Dataset entries
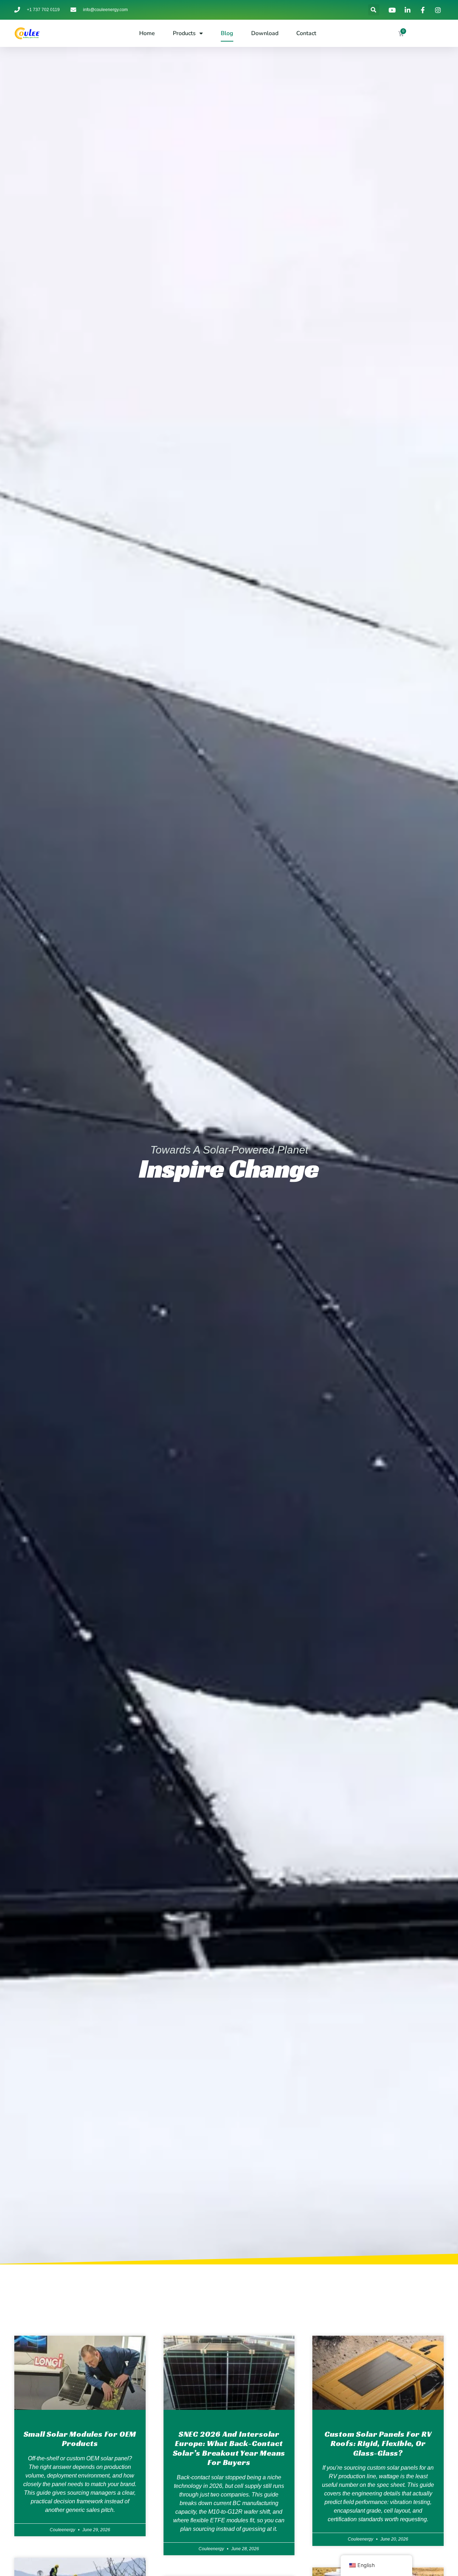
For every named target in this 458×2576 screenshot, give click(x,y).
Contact (306, 33)
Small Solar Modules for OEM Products (80, 2438)
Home (147, 33)
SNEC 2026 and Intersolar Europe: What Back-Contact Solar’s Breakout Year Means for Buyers (229, 2448)
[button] (373, 9)
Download (264, 33)
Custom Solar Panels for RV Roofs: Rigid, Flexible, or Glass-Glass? (378, 2443)
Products (184, 33)
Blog (227, 33)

- [Work instruction] Omit the pictures and reproduce the records above exactly.

- [Completed exercise]
For every named target in this 458×2576 screenshot, give click(x,y).
Contact (306, 33)
Small Solar Modules for OEM Products (80, 2438)
Home (147, 33)
SNEC 2026 and Intersolar Europe: What Back-Contact Solar’s Breakout Year Means for Buyers (229, 2448)
[button] (373, 9)
Download (264, 33)
Custom Solar Panels for RV Roofs: Rigid, Flexible, or Glass-Glass? (378, 2443)
Products (184, 33)
Blog (227, 33)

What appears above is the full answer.